## Given entries:
:::
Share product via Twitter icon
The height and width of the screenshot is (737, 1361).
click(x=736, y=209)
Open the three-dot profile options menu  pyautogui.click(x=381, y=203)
:::
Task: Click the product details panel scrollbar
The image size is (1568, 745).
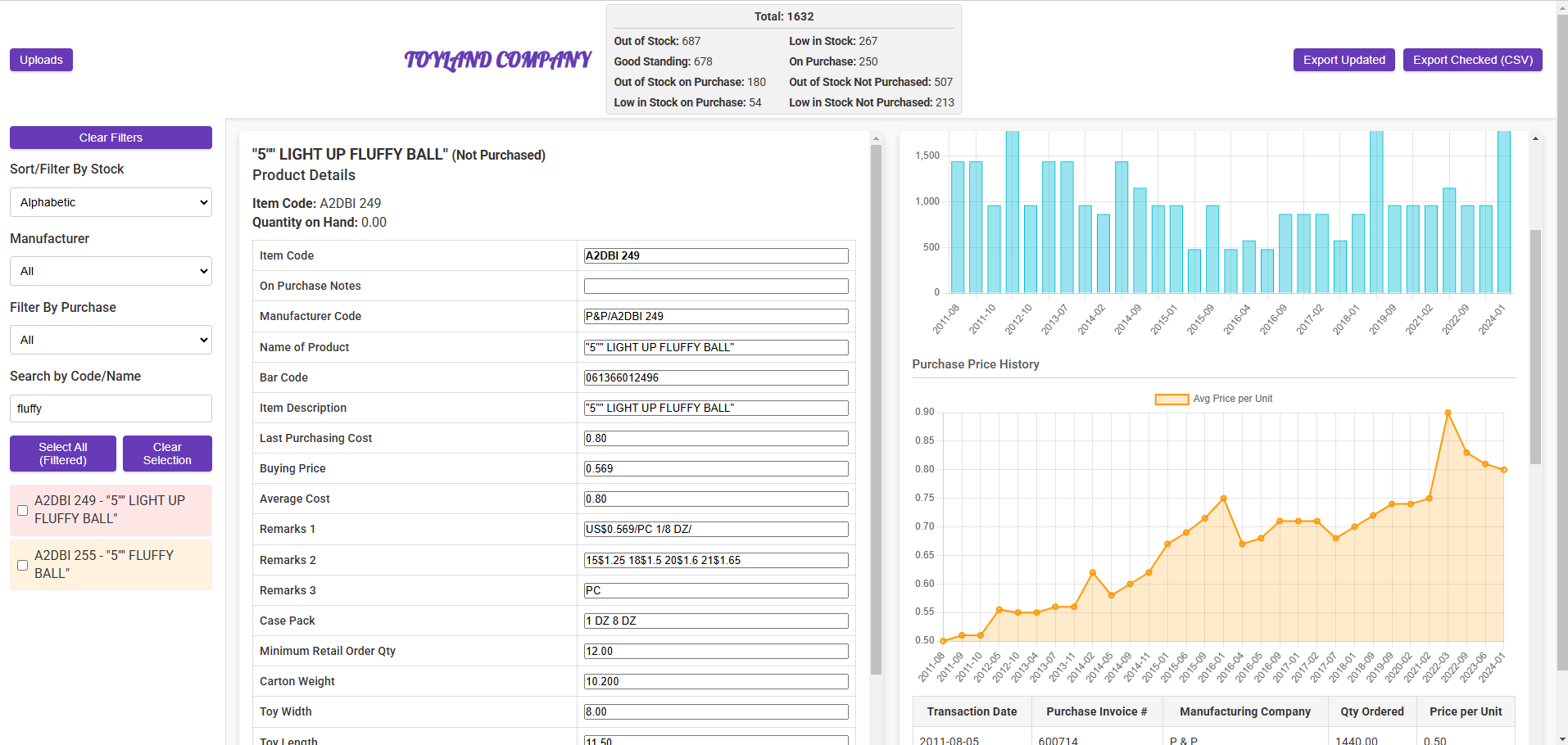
:::
## What the exercise asks:
Reproduce, exactly as they stand in the data above, the lines from the one that holds "Task: Click the" to the one that holds "The image size is (1568, 745).", inclusive.

## Task output:
Task: Click the product details panel scrollbar
The image size is (1568, 745).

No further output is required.